I'm trying to understand LayerNorm

John_Deatherage · March 21, 2023, 11:01pm

I’m trying to wrap my head around how to use nn.LayerNorm(). As I understand it, Layer Normalization takes the weights of a hidden layer and rescales them around the mean and standard deviation. Correct so far?

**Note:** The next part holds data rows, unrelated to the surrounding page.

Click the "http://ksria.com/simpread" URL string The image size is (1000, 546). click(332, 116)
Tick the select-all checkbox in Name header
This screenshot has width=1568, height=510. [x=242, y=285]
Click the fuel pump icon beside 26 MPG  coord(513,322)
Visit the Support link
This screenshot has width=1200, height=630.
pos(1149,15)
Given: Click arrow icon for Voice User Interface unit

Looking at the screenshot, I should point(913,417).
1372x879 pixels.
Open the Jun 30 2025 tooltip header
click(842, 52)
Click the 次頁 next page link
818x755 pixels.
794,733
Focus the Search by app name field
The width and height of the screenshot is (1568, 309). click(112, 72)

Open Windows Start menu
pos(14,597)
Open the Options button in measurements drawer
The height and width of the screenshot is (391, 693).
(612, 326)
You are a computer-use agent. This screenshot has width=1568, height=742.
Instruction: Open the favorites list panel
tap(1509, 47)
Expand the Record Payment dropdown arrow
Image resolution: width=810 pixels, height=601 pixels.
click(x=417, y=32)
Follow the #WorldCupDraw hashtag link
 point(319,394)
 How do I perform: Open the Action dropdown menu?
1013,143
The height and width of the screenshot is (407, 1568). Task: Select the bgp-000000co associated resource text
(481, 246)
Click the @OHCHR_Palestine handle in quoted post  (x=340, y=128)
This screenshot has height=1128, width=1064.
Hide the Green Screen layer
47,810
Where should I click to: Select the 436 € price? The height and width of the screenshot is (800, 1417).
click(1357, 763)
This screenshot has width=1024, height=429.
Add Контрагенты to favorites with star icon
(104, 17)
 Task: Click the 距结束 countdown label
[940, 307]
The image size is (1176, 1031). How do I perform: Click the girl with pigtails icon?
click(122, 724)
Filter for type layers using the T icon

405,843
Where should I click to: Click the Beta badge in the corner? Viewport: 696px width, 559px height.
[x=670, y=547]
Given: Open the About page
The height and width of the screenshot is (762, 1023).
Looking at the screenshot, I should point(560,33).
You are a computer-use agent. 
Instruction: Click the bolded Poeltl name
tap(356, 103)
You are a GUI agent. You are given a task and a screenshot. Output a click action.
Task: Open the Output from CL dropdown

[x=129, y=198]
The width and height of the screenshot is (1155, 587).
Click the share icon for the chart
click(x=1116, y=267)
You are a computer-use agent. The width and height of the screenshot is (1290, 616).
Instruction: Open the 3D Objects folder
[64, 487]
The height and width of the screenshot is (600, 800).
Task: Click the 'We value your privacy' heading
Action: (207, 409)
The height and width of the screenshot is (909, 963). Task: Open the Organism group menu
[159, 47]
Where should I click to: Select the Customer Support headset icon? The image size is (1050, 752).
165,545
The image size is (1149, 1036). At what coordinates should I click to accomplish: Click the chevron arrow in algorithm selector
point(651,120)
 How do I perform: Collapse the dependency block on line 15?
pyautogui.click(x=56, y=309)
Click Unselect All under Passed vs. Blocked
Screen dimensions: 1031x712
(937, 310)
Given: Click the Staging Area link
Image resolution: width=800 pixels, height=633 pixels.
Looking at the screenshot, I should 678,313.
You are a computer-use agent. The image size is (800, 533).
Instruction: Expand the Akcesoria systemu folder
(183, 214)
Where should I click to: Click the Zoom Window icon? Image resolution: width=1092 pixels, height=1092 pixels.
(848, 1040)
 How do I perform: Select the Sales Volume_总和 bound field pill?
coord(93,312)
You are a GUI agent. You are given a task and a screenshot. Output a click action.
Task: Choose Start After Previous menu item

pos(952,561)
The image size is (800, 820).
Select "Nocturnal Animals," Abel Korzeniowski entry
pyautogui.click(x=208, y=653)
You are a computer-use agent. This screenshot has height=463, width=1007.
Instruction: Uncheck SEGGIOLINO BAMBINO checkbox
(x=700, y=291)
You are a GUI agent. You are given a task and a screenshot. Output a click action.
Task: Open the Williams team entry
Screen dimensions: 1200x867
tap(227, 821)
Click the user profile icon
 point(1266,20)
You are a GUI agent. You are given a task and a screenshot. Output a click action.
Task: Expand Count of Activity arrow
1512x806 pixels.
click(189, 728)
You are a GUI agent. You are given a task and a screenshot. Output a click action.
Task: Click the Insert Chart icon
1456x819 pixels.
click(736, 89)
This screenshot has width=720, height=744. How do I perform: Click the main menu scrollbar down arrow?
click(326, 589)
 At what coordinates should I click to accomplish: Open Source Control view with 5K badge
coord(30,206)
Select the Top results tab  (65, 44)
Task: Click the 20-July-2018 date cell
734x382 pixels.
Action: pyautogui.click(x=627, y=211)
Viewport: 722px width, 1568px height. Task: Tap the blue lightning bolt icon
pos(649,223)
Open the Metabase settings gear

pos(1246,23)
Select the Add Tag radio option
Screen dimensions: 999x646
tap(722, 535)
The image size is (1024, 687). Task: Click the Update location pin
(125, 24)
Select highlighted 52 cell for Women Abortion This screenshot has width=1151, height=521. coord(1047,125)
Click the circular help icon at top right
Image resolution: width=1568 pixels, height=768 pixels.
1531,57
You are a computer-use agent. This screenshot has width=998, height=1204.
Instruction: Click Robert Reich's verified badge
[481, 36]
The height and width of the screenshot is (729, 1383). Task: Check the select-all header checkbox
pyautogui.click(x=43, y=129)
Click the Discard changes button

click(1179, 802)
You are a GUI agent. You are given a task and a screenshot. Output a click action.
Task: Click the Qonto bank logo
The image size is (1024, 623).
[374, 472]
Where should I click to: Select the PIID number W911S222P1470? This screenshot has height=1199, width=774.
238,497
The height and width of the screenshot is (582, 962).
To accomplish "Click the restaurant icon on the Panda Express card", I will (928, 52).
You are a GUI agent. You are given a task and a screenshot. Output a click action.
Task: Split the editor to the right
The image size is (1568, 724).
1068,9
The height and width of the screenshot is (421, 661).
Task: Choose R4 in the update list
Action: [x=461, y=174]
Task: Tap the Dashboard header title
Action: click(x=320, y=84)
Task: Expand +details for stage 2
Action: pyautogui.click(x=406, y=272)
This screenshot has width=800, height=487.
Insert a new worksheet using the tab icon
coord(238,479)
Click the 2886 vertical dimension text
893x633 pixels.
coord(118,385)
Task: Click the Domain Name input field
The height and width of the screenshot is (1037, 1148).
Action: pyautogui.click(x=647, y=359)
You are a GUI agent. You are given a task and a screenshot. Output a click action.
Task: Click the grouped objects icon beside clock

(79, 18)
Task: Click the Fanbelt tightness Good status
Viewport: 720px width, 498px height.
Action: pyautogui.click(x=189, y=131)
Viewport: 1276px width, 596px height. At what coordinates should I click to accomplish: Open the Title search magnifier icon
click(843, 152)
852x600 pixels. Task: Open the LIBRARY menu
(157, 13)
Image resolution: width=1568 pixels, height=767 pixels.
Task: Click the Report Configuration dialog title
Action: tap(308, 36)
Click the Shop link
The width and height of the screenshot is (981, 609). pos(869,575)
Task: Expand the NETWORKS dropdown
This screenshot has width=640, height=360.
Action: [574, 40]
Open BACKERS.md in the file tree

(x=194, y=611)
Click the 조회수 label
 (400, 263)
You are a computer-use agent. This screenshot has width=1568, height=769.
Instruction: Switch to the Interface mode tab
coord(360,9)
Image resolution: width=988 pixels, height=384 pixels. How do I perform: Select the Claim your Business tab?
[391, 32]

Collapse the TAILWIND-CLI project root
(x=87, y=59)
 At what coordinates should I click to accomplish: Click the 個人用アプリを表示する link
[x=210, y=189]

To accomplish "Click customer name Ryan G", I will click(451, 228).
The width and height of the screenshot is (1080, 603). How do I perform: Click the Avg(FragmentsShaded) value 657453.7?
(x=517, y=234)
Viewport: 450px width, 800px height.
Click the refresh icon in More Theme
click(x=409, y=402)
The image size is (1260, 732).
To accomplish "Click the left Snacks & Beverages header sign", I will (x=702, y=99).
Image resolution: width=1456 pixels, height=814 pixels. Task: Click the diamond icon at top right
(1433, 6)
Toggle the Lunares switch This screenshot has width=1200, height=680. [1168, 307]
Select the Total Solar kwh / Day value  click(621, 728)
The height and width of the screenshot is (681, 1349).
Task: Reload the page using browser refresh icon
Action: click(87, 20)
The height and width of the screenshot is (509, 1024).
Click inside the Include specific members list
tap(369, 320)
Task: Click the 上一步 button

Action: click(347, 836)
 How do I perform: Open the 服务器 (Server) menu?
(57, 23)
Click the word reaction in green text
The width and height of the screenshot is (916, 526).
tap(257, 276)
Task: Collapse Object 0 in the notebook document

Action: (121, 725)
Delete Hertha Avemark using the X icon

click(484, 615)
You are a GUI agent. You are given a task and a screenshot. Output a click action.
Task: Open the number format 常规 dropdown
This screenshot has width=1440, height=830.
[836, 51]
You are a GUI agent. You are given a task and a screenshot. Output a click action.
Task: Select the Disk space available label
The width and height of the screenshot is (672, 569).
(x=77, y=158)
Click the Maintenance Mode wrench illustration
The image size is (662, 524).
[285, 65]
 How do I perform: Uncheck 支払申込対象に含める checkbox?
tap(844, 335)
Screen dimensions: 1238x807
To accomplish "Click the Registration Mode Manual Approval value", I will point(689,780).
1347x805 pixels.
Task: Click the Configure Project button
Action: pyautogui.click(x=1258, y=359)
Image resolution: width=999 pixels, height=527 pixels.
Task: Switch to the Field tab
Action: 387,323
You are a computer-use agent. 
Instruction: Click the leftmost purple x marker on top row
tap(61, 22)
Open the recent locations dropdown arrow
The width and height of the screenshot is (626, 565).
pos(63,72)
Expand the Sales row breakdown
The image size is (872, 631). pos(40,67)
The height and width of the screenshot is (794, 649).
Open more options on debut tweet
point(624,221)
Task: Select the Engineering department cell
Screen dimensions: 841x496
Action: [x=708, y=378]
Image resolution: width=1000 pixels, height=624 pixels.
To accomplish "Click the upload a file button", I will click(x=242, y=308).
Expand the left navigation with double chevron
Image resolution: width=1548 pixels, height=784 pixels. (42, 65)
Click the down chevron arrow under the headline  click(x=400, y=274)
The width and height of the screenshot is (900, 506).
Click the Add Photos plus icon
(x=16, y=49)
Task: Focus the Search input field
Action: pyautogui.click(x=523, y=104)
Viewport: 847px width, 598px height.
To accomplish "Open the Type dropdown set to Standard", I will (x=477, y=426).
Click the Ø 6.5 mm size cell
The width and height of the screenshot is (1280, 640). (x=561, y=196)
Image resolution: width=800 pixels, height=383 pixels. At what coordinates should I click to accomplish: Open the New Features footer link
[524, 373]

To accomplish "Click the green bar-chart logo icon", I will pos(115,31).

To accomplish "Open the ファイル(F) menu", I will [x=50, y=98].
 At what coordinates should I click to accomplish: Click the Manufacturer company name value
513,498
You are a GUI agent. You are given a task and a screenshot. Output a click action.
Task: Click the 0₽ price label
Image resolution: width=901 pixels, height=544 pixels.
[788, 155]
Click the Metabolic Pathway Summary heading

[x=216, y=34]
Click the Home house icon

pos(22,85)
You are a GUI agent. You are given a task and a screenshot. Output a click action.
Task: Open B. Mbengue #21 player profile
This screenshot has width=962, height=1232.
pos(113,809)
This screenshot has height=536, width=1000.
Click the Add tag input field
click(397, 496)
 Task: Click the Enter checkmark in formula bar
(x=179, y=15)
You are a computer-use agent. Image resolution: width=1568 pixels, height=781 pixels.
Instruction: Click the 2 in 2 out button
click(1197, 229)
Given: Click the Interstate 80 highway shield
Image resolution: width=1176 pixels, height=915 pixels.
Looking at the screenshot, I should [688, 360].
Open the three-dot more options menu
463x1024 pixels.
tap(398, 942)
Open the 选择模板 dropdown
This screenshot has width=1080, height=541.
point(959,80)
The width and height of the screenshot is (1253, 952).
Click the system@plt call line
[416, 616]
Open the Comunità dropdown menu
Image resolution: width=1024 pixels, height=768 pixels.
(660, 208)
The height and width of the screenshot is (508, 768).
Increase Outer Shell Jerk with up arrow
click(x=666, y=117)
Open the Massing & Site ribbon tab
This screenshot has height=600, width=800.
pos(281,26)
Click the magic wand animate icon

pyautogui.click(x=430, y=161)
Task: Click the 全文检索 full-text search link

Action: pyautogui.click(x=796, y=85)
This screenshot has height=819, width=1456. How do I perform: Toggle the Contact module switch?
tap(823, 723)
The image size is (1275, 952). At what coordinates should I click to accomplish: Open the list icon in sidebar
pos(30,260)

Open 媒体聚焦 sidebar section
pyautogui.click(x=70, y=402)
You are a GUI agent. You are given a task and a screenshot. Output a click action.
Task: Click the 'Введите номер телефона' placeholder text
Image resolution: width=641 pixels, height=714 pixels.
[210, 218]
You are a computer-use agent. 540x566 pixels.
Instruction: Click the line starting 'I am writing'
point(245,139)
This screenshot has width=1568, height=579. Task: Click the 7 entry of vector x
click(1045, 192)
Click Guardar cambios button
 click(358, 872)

For example, let’s assume a simple plain vanilla feed-forward network.
def init(self, input_size, neurons, num_classes):
super(NeuralNet, self).init()
self.fc1 = nn.Linear(25, 10, bias=True) # input layer with 25 features
self.fc2 = nn.Linear(10, 10, bias=True) # hidden layer with 10 neurons
self.fc3 = nn.Linear(10, 2, bias=True) # output layer with 2 outputs

    def forward(self, x):
    x = F.relu(self.fc1(x))
    x = F.relu(self.fc2(x))   
    return torch.sigmoid(self.fc3(x))

I want to add nn.LayerNorm to the layers (fc1 & fc2). Should I add it into the forward method?

    def forward(self, x):
    x = F.relu(self.fc1(x))
    x = self.fc1.nn.LayerNorm(?????)
    x = F.relu(self.fc2(x))  
    x = self.fc2.nn.LayerNorm(?????) 
    return torch.sigmoid(self.fc3(x))

What I don’t understand are the arguments/parameters needed… I’ve read the documentation: torch.nn.LayerNorm(normalized_shape, eps=1e-05, elementwise_affine=True, device=None, dtype=None ) Using my example, what is the normalized_shape for fc1? for fc2?

be gentle, I’m a newbie THANK YOU for taking the time to read this and to HELP ME!